Today, about one hundred thousand species of mushrooms are known in nature. Many of them are dangerous to human life, but most of them only need the right approach to collection and preparation.

Pusher mushrooms are among the little-known mushrooms that require sufficient experience as a mushroom picker. Having practically no nutrients and low taste, they are rarely used for food, but are still collected by amateurs.

general characteristics

On the territory of Russia, pusher mushrooms have another name - “floats”. They belong to the fly agaric family and are characterized as conditionally edible.

These mushrooms are often found both in coniferous forests and in deciduous forests - oak, birch and beech. And they are collected from July to October.

Fresh fruiting bodies of these mushrooms contain betaine, which plays a significant role in the metabolic processes of the human body.

The pushers have a very fragile cap, which makes them unsuitable for transportation and contributes to rare collection.

Description of floats

To properly collect pusher mushrooms, photos and descriptions of their appearance are required to be studied. Especially for those who go into the forest for them for the first time. After all, the similarity of these mushrooms to fly agarics and toadstools can be disastrous for an inexperienced mushroom picker.

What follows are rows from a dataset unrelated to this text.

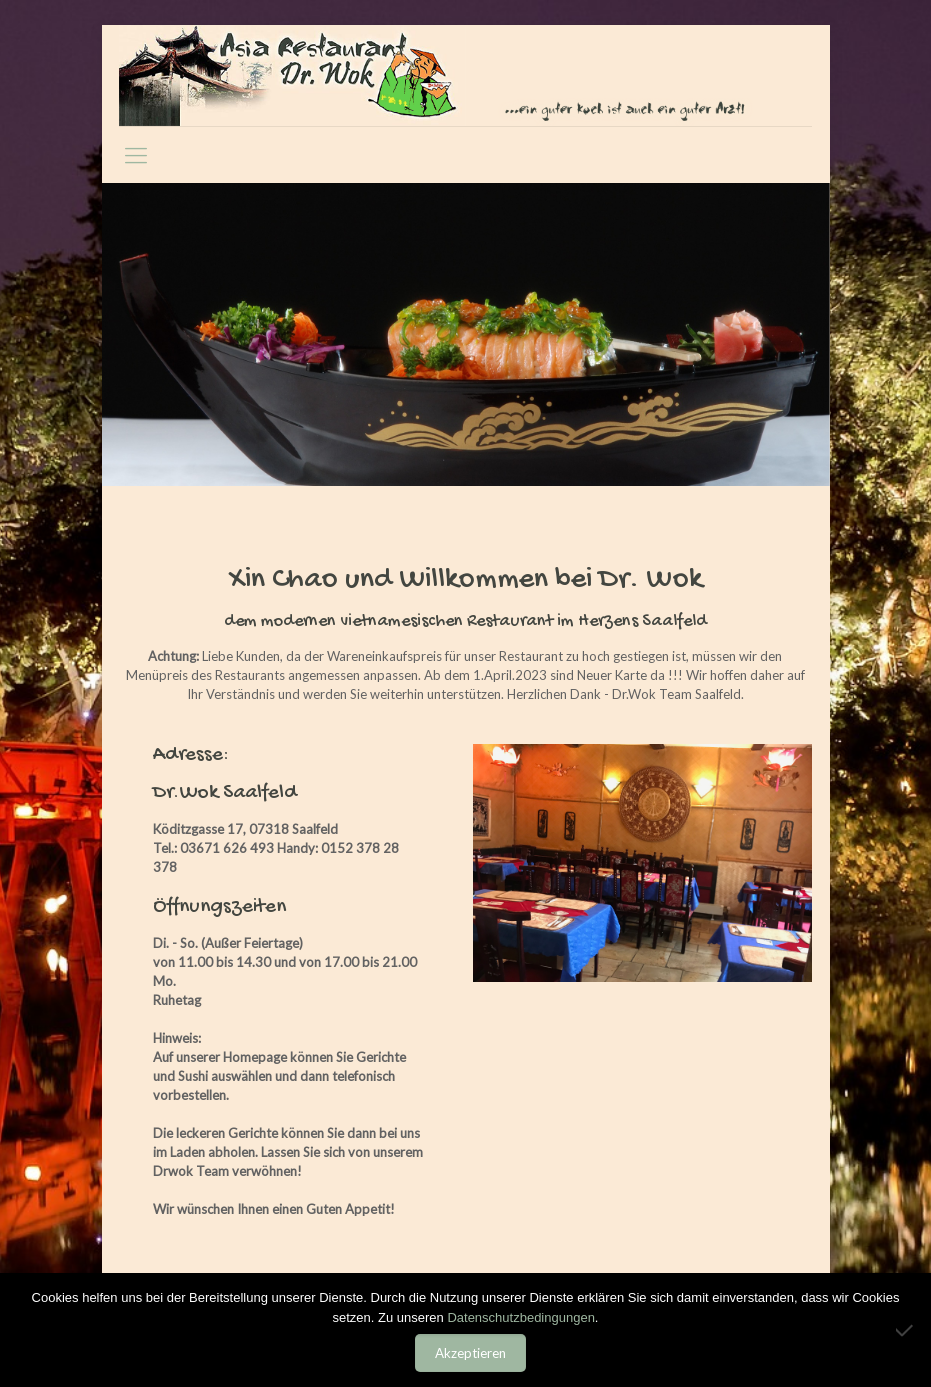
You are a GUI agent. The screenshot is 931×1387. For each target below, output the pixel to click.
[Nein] (906, 1330)
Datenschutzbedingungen (520, 1317)
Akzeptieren (470, 1353)
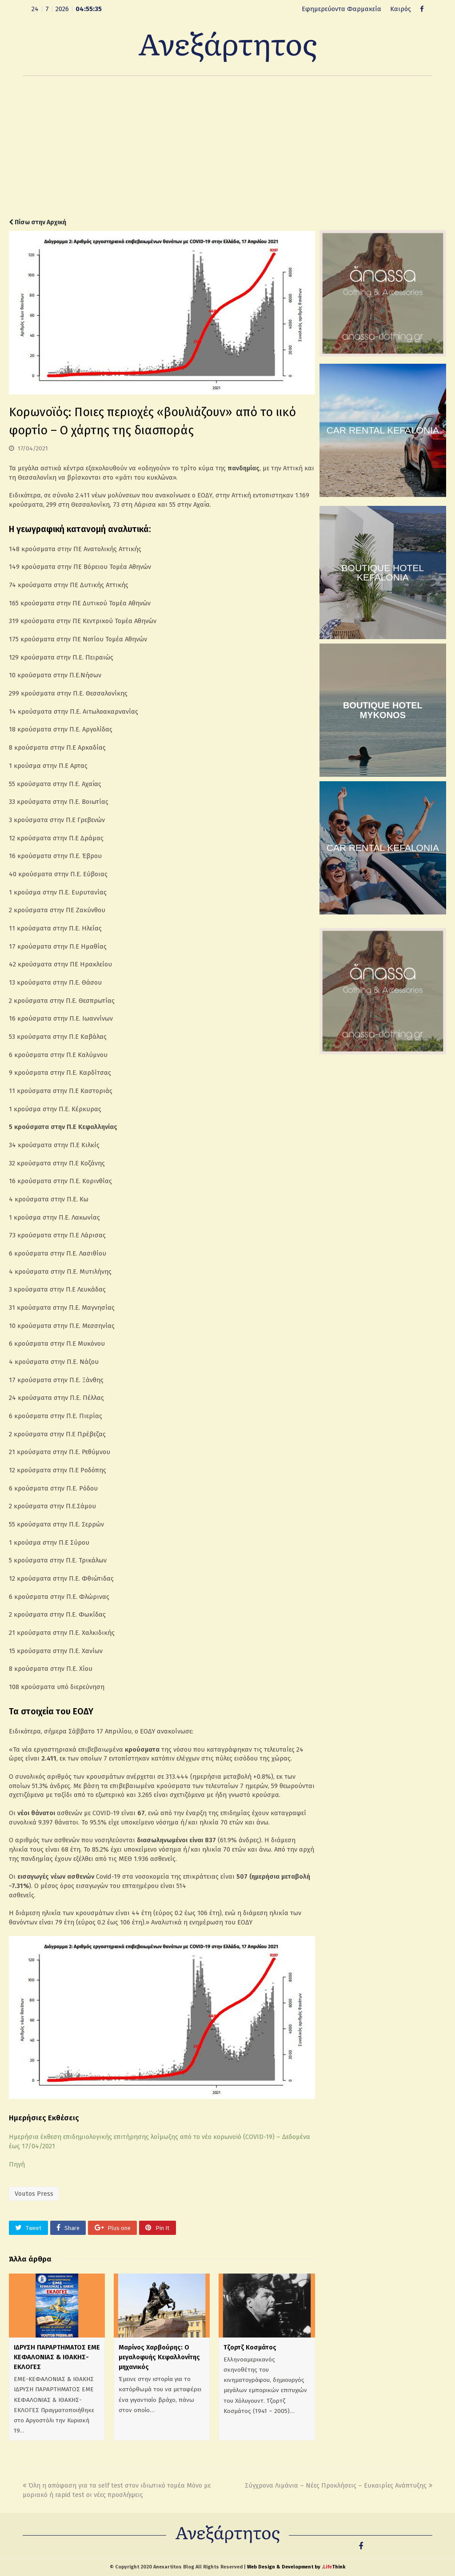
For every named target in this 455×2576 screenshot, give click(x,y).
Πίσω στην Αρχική (37, 222)
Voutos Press (34, 2194)
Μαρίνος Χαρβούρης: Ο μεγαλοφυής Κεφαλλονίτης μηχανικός (159, 2357)
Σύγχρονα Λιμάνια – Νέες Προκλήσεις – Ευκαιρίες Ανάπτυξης (338, 2485)
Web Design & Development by (296, 2567)
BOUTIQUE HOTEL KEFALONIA (383, 572)
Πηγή (17, 2164)
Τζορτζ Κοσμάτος (250, 2347)
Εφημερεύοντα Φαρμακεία (341, 9)
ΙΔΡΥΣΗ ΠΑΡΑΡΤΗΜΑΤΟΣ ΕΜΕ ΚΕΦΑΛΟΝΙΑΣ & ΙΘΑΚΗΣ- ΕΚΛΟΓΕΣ (57, 2357)
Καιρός (400, 9)
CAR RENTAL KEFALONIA (383, 430)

The pusher's cap is bell-shaped, gradually turning into a rounded-outstretched shape. Sometimes there is a wide bump on it. The diameter of the cap ranges from three to twelve centimeters. Its ribbed, furrowed edge indicates that the mushroom belongs to the edible representatives of the genus.

The color of the float cap, depending on its variety, can be of numerous color shades: ash-gray, yellow-gray, lead-gray with a bluish tint, white and even olive green. When collecting such gifts of nature, an experienced mushroom picker or amateur must be firmly convinced that the edible mushrooms in front of him are pushers.

A photo cannot always convey the variety of color shades, so it is very important to know all the details of their appearance.

The skin of these mushrooms is dry and covered with white flakes, which disappear over time. The pulp is white, tender, slightly sweet in taste, and has no distinctive odor. The plates are light, elastic and quite wide.

The float has a fragile leg of white or off-white color. Its height is from 5 to 15 cm, and its thickness is from 0.8 to 2 cm. The lower part of the leg is hidden in a gray, brown or white shade.

Many pusher mushrooms, the photos and descriptions of which are very similar to each other, still belong to different species. The easiest way to distinguish them is by Volvo. In a gray float it is predominantly gray. The saffron, umber-yellow, large-volvo and yellow-brown mushrooms have red-brown spots on it.

The snow-white float differs from its relatives in its absolute whiteness. And only the center of its cap has a grayish or brown color.

The most famous and most collected among the representatives of its genus is the gray pusher.

False mushrooms

Very often, poisonous pale toadstools and fly agarics end up in the mushroom picker's basket along with the floats. How not to confuse pusher mushrooms with them? Photos and descriptions of false species of floats must be carefully studied to accurately identify them at all stages of development.

The main difference between pushers and their poisonous relatives is the absence of a ring on the stem. And the characteristic features of representatives of the inedible genus are the presence of flakes on the cap and a tuber. The legs of fly agarics and pale toadstools are not too fragile; they lack a wide rounded cavity, but they are crowned with warty belts.

The dangerous resemblance of floats to poisonous mushrooms causes poisoning of many people every year. Sometimes such cases end in death.